Le patronat demande des mesures d'exception

Avec 50 000 nouveaux cas de contamination par jour et près de 100 000 annoncés pour les jours à venir, le secteur de la distribution appelle le gouvernement à prendre des mesures exceptionnelles. Le Daily Telegraph rapporte ainsi les propos d’un haut responsable du British Retail Consortium, une association professionnelle du commerce selon lequel : «Les travailleurs de la distribution et de la logistique qui ont joué un rôle vital au cours de cette pandémie devraient être autorisés à travailler s’ils ont reçu deux doses de vaccin ou peuvent présenter une attestation de test négatif au Covid-19, pour assurer la capacité du public à se fournir en alimentation et autre biens».

Mais la généralisation de l’application officielle de traçage du Covid-19, parmi d’autres moyens, et le respect rigoureux des périodes d’auto-isolement des cas contacts pour 10 jours, jusqu’au 16 août au moins, faisait justement partie des moyens de réussir le pari de Boris Johnson : lever toutes les restrictions sanitaires pour l’été malgré l’emballement très net des contaminations depuis la mi-juin.

Pour le moment, le gouvernement a décidé d’organiser d’ici la semaine prochaine des tests quotidiens dans environ 500 points de grande distribution afin que des employés ayant été «pingés» soient autorisés à travailler si le test se révèle négatif. «Alors que nous gérons ce virus et faisons tout notre possible pour briser les chaînes de transmission, les tests de contact quotidiens des travailleurs de ce secteur vital aideront à minimiser les perturbations causées par l'augmentation des cas dans les semaines à venir, tout en garantissant que les travailleurs ne sont pas mis en danger», a déclaré le secrétaire à la Santé, Sajid Javid.
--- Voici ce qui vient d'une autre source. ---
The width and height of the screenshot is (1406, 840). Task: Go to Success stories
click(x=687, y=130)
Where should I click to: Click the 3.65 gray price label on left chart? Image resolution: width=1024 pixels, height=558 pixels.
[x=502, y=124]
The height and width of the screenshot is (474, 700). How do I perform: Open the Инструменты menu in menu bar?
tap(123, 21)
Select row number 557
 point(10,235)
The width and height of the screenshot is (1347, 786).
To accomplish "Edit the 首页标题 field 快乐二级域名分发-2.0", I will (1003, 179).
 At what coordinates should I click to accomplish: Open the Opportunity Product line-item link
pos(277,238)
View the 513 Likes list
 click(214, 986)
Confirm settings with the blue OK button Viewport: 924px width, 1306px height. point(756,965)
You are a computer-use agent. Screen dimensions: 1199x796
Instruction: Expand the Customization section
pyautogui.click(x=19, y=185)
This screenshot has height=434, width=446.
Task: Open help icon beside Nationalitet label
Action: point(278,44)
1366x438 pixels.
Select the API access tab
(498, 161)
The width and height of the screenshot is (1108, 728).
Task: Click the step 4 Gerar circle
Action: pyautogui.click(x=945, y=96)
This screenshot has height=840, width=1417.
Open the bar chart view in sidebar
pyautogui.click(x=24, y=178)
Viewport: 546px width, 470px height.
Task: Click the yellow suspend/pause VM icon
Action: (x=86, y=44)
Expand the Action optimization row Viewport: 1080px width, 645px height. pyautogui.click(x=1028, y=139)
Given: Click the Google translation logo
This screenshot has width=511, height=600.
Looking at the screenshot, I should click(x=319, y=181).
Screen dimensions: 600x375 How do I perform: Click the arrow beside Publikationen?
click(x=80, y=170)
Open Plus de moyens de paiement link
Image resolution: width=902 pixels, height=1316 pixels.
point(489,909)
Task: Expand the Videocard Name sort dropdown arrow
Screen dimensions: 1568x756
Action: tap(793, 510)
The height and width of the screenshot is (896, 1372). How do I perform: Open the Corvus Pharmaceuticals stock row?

Pays le plus endeuillé d’Europe par l’épidémie, le Royaume-Uni a vu le nombre de cas quotidiens de contamination passer de 2 000 au mois de mai à plus de 50 000 mi-juillet. Toutefois le nombre de décès quotidiens se maintient en moyenne à une cinquantaine, depuis le début du mois d’avril, après avoir souvent dépassé les 1500 au début de l’année.